▶ [DESCRIPTION OF THE TASK] Copy out each line of the listing that has the word "give" in it.

▶ [DATA SHOWN]
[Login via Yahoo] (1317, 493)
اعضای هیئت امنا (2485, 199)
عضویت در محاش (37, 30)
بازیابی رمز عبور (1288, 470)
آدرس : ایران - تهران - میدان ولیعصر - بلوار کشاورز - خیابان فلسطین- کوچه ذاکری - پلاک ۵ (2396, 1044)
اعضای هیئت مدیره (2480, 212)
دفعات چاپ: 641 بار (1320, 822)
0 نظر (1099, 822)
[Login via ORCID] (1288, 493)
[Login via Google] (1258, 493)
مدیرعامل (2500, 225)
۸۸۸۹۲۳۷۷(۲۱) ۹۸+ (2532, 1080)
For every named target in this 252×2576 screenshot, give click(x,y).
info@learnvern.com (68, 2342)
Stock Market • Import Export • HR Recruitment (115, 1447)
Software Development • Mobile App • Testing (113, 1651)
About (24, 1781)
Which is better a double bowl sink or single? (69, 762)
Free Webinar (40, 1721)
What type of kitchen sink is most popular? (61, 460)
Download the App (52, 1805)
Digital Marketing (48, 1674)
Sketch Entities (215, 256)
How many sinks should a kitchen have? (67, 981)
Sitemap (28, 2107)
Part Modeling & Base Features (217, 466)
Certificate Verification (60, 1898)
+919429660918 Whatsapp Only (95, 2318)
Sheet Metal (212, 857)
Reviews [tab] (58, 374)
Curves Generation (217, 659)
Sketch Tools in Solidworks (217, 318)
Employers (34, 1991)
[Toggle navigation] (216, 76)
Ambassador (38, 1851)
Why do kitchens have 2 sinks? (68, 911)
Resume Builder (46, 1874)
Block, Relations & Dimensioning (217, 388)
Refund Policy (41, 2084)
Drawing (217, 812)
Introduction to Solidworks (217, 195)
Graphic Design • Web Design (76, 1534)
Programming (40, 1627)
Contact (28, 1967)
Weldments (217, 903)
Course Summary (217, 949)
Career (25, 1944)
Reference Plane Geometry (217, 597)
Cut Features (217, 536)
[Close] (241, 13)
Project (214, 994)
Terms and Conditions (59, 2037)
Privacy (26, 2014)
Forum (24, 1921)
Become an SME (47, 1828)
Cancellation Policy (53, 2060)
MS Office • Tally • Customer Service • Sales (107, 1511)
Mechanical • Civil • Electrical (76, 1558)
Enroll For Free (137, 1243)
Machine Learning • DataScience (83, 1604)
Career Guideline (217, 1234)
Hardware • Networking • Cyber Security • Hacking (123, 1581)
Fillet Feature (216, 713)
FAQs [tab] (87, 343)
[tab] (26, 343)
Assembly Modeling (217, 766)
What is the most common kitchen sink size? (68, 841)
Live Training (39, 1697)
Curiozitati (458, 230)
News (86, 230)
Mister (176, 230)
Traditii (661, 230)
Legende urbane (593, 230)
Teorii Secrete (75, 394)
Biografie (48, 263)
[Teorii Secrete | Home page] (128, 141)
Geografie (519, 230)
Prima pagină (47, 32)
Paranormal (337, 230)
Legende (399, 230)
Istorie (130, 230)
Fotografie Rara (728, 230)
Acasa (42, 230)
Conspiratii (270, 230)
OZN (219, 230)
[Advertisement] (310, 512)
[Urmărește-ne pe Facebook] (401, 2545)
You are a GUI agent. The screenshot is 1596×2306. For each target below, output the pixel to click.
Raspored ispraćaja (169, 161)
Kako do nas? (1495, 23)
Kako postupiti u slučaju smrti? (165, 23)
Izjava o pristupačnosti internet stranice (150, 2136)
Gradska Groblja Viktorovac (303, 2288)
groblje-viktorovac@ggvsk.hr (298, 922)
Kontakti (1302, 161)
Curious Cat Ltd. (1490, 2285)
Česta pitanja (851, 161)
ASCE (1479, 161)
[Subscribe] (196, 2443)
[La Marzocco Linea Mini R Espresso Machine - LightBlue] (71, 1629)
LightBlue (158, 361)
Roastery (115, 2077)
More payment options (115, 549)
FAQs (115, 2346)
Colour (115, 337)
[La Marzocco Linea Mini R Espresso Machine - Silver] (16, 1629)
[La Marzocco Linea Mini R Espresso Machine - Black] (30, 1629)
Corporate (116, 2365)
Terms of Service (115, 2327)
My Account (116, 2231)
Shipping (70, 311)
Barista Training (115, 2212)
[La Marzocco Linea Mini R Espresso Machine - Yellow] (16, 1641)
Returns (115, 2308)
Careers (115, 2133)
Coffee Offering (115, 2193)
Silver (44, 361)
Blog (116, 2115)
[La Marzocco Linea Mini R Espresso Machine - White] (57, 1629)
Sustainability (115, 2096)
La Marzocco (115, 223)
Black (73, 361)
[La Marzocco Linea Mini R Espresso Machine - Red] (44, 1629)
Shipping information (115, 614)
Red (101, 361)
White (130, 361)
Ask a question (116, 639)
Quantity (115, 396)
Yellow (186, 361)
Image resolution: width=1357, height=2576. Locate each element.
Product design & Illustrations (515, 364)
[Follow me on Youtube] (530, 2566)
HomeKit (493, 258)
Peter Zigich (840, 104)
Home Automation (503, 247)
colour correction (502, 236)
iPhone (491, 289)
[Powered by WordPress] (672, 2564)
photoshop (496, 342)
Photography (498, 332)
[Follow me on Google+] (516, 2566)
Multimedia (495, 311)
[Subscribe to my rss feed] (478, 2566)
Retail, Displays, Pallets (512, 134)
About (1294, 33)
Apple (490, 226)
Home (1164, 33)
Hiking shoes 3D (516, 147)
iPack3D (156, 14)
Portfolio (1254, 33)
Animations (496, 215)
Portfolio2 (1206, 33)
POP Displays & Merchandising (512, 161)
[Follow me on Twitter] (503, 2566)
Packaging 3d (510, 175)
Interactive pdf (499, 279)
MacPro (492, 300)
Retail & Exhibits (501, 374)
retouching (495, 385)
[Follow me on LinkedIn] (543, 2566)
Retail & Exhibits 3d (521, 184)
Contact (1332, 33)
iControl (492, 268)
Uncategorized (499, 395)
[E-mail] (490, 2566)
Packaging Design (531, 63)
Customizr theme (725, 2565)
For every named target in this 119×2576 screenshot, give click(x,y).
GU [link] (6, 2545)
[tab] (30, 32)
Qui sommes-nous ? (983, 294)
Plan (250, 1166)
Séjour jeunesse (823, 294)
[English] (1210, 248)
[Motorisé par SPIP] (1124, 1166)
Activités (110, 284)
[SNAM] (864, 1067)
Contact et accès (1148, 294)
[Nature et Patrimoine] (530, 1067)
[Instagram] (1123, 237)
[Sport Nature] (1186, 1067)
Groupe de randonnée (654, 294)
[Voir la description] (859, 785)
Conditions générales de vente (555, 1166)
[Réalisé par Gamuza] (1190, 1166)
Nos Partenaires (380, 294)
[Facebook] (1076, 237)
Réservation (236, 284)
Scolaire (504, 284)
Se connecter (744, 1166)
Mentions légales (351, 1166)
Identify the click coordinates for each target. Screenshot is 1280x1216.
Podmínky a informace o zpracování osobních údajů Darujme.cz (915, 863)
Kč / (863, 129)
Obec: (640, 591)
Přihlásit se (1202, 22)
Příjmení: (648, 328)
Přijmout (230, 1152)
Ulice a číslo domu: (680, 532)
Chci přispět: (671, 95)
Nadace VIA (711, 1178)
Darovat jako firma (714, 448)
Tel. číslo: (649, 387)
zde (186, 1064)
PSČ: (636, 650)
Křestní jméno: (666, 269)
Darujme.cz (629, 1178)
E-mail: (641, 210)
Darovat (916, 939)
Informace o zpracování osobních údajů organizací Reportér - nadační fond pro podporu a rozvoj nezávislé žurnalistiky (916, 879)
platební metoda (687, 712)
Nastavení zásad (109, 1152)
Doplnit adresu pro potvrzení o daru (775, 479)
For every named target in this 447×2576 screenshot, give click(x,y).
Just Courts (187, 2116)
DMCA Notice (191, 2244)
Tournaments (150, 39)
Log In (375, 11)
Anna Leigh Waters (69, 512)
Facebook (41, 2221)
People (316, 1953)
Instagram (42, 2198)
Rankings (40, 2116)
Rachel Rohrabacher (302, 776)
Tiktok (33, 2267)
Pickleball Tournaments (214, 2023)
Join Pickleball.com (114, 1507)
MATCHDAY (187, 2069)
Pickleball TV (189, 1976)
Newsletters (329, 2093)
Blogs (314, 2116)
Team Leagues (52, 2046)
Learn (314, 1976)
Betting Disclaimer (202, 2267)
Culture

▶ [WRITTEN RESPONSE]
For every named target in this 252×2576 screenshot, give click(x,y).
For every named target in this 119×2576 screenshot, give click(x,y).
For every named target in this 447×2576 screenshot, give click(x,y).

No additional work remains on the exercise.